The sieve algorithm also reminds me the residual net that won ILSVRC and COCO challenges in 2015. It says we should also add a linear projection of the input to the output of the layer, i.e. $\textbf{h} = f(\textbf{x}, \textbf{W}) + \textbf{W}_{s}\textbf{x}$ . Roughly speaking, the linear part $\textbf{W}_s \textbf{x}$ can be viewed as $Y^k$ , and the non-linear part $f$ can be viewed as $(X_1^{k+1}, ..., X_N^{k+1})$ . Does that mean we can adapt the sieve algorithm to train a residual network for unsupervised learning problems?

Before answering it, notice that the residual net uses the sum (instead of concatenation) of this two parts. So you might worry about "I'm losing something here by replacing $[\textbf{W}_s \textbf{x}, f(\textbf{x}, \textbf{W})]$ with a sum of the two", and want to work out the loss in bits. I spent some time looking at the theorems in the paper and tried to figure out, but it seems these theorems depend on the concatenation assumption and it's not clear to me how the bounds change when using summation.

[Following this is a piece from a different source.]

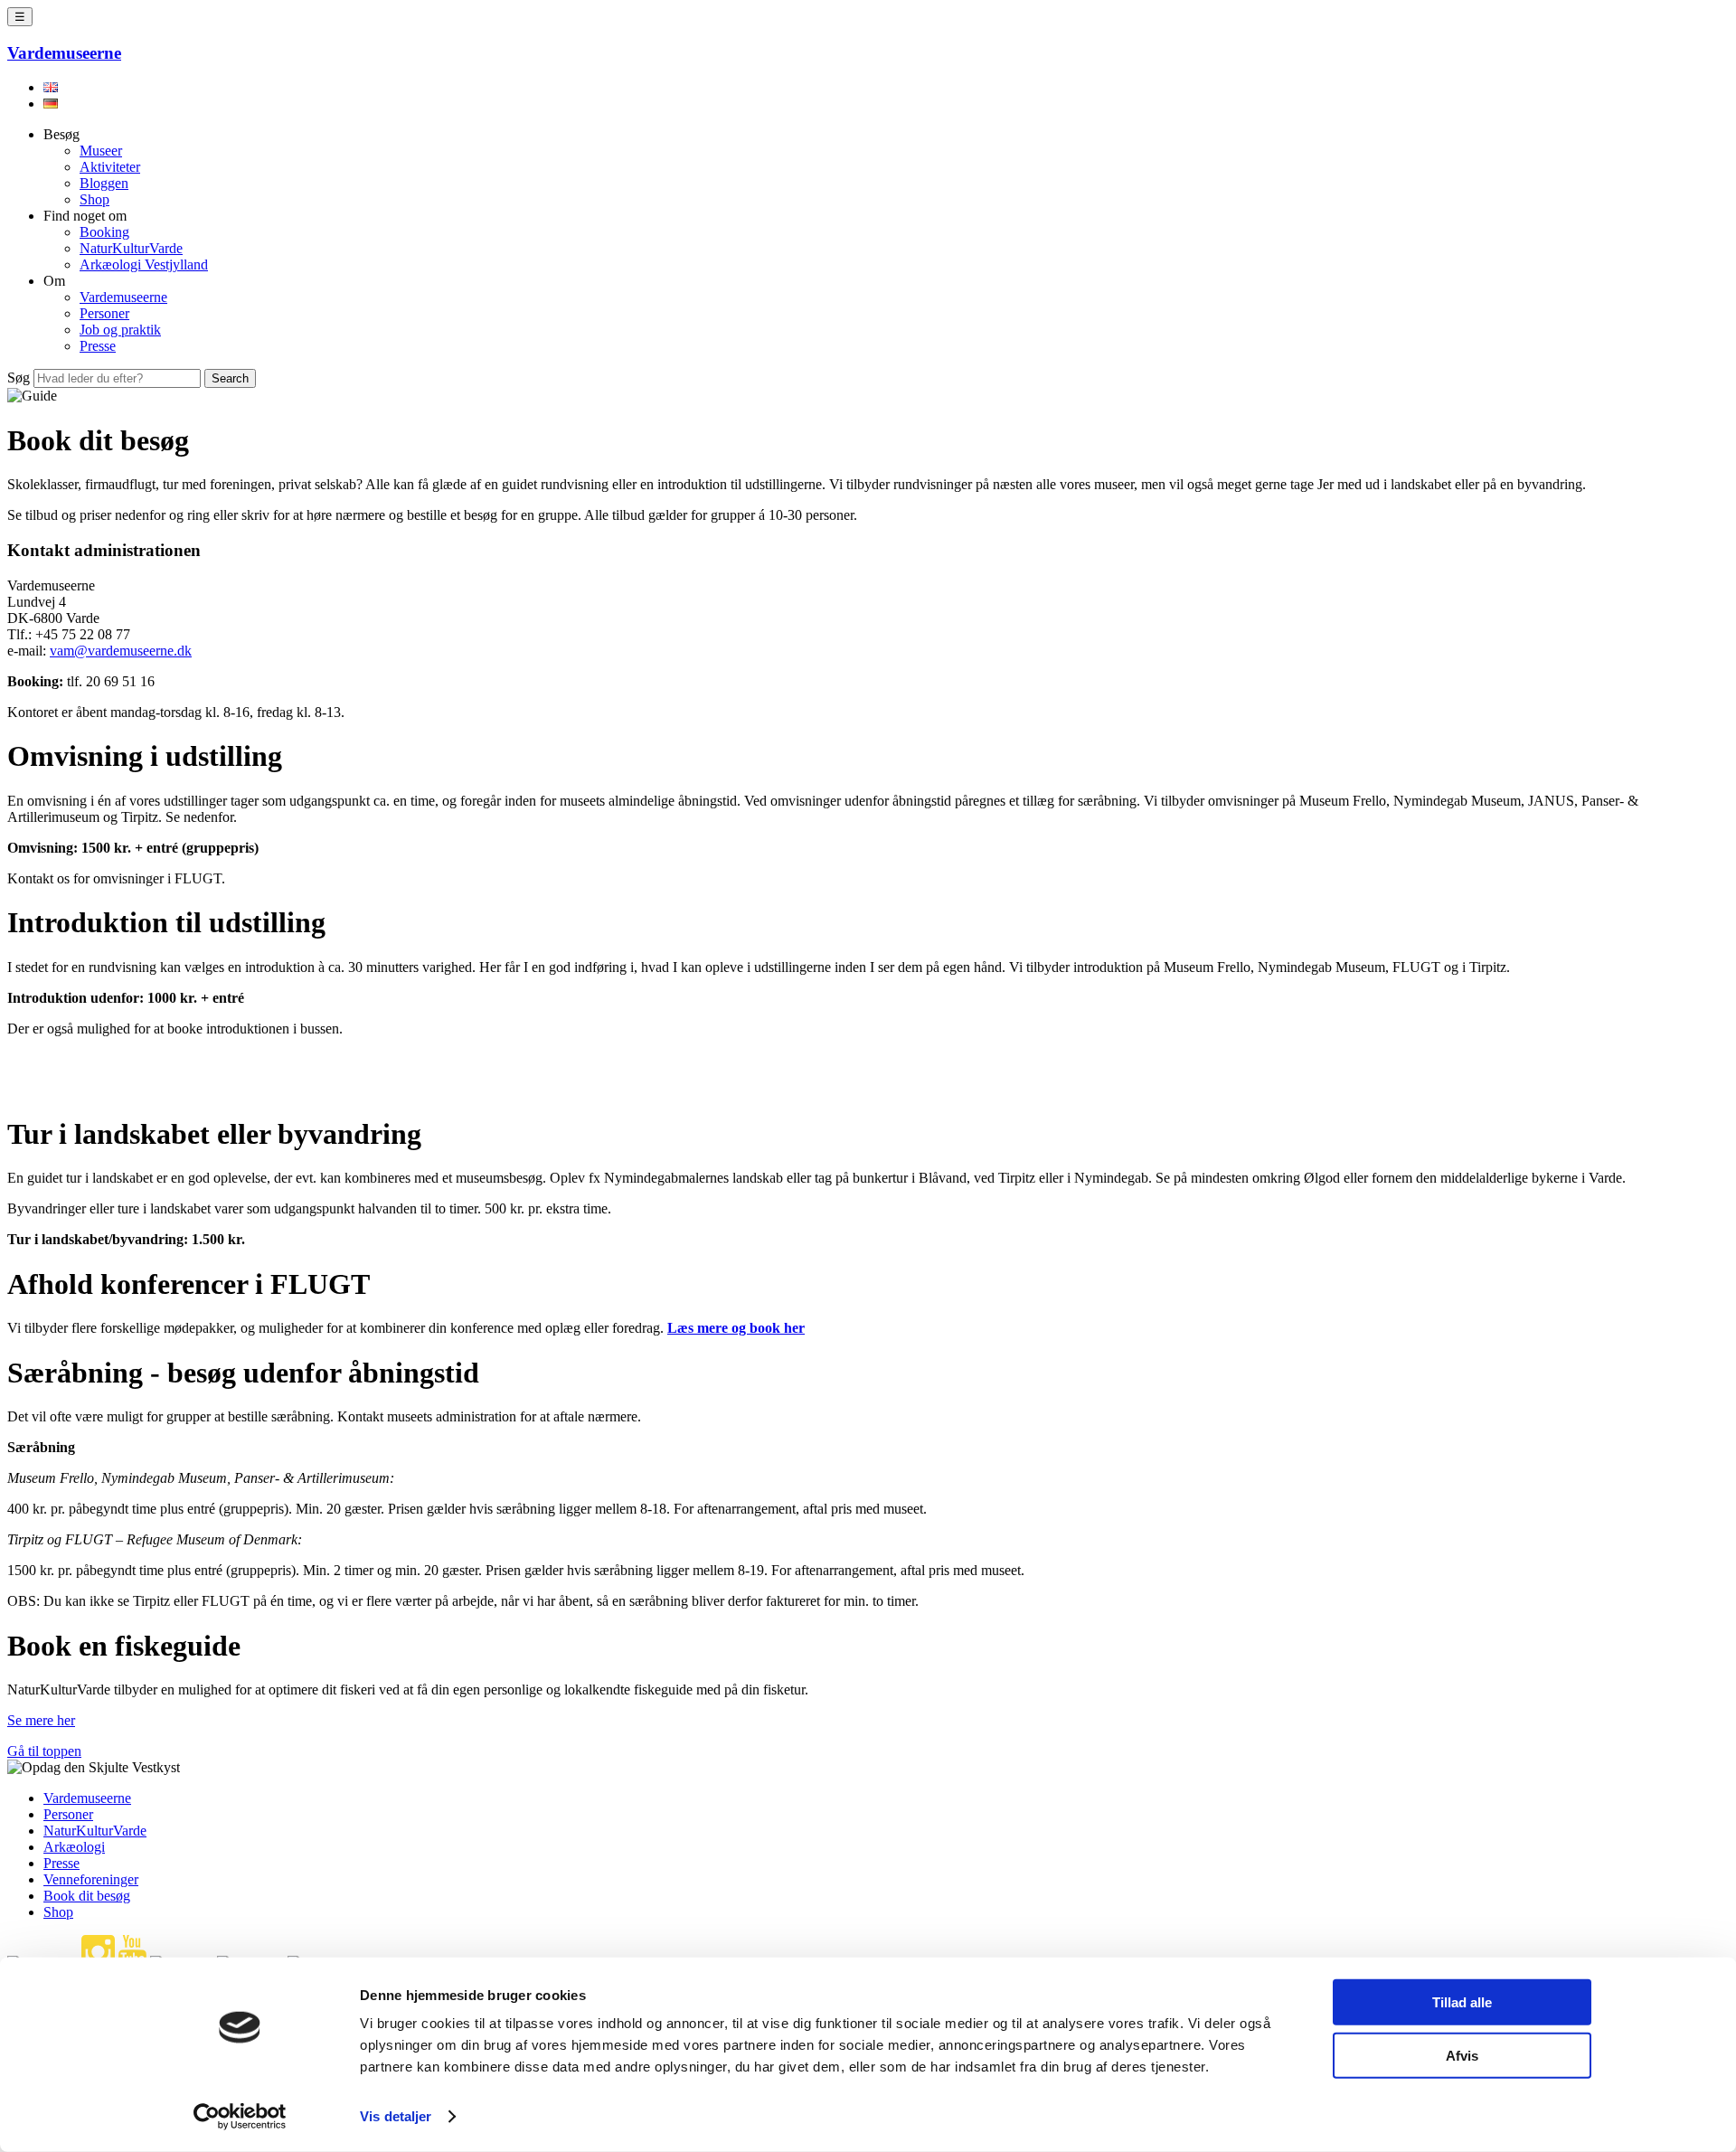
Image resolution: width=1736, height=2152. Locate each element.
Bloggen (104, 183)
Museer (101, 150)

However there's another way to think about this analogy. Simple calculation says that $\textbf{W}(\textbf{a} + \textbf{b}) = [\textbf{W}, \textbf{W}] [\textbf{a}^T, \textbf{b}^T]^T$ . In other words, residual nets restrict the matrices that pre-multiply $Y^k$ and $f$ to be identical, and the sieve algorithm is more general here. I'm not saying you should always prefer the sieve alternative. In fact for residual networks which typically have tens or even hundreds of layers with hundreds of neurons per layer, you probably don't want to double the number of parameters just to get a bit of improvements. The original residual network paper argued its efficiency as preventing vanishing/exploding gradients when the network is very deep, which is computational. So it would be very interesting to see why residual learning helps statistically, and the sieve algorithm might be able to provide some insight here.